Like most moms, mine had many wonderful qualities. Among the feats that made her a standout: She never threw out my baseball cards.

I began collecting them around the age of 12 in the mid-1960s, picking up packs after school for a nickel each at a local drug store in West Orange, New Jersey, where I grew up. I can still smell the thin pink wafers of bubble gum that came inside each pack and contributed to countless cavities.

My cards were in better condition than those of most other kids in my neighborhood. That’s because they would flip their cards in a game they played on a patio behind the house of one of my friends.

With a flip of the wrist, a kid would drop a card that would land either showing the ballplayer’s image on the front or the back side with his statistics. If the next kid’s card landed the same way, that kid won the opponent’s card. If the cards didn’t match, the first player won.

I was never a big fan of flipping – or, for that matter, sticking cards between the spokes of a bicycle wheel to generate a loud clicking sound. Both practices damaged them.

Unlike many of my friends, I also didn’t just collect players on my favorite team – in my case, the Los Angeles Dodgers – and trade away the others. I collected all-stars, which meant being willing to keep players on teams I hated, like the New York Yankees.

As a result, I ended up with the cards of many players who went on to make the Hall of Fame in Cooperstown, New York – including Mickey Mantle, Yogi Berra, Willie Mays, Willie McCovey, Hank Aaron, Roberto Clemente, Frank Robinson, Carl Yastrzemski and Stan Musial.

When I went off to college, my collection of more than 1,000 cards stayed behind in shoeboxes in my closet. I don’t recall telling my mom to keep them. But she did, with one exception. At some point, she got rid of the bulletin board over my desk.

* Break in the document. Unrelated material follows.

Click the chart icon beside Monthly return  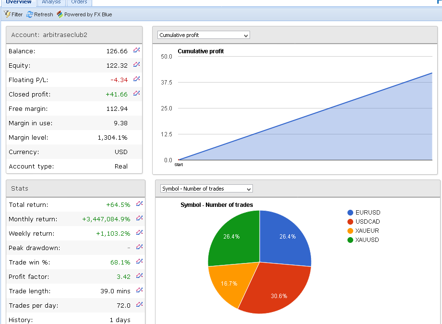(139, 218)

Squeezed into the bottom right corner was the 1955 rookie year card of my hero, Dodgers pitcher Sandy Koufax. I had ordered it directly from the company that made the cards – Topps Chewing Gum Inc in Brooklyn – for around 15 cents, sending off a dime and a nickel taped to a file card.

The Koufax card would probably be worth several thousand dollars today.

DECISION TIME

In the ensuing years, I rarely looked at my collection. But I hauled around the shoeboxes for decades, along with stamp albums and old coins I collected as a kid.

When I moved to London in 1998, I began renting a series of safe deposit boxes in the United States to store it all. The rental fees eventually surpassed $1,000.

Then, after more than 50 years, I was forced to decide what to do with my baseball cards.

My mom passed away in 2015. Two years ago, my sister sold her house in northern New Jersey and closed her bank account – along with a safe deposit box that I was using to store my cards, since I didn’t have my own U.S. account. That meant I had to find a new stash for my collection.

How much were my cards worth? My attempts to find out had always ended in futility. At one point in the 1980s, I took them to a baseball card show and were told they might fetch around $700. But then, just as Wall Street does from time to time, the market for baseball cards crashed.

About a year ago, I started seeing news stories that the market for sports memorabilia was hot again. I consulted a longtime friend who once collected cards. He suggested selling my collection through Lelands, an online auction house in Matawan, New Jersey.

So last November, my sister and I drove to a strip mall to meet Keith Breitweiser, an acquisition specialist at the company.

To prepare, I had gone through all the cards for the first time since I was a teenager. Using an online price guide, I picked out those I thought were the most valuable, a task that took one long evening. There were nearly 450.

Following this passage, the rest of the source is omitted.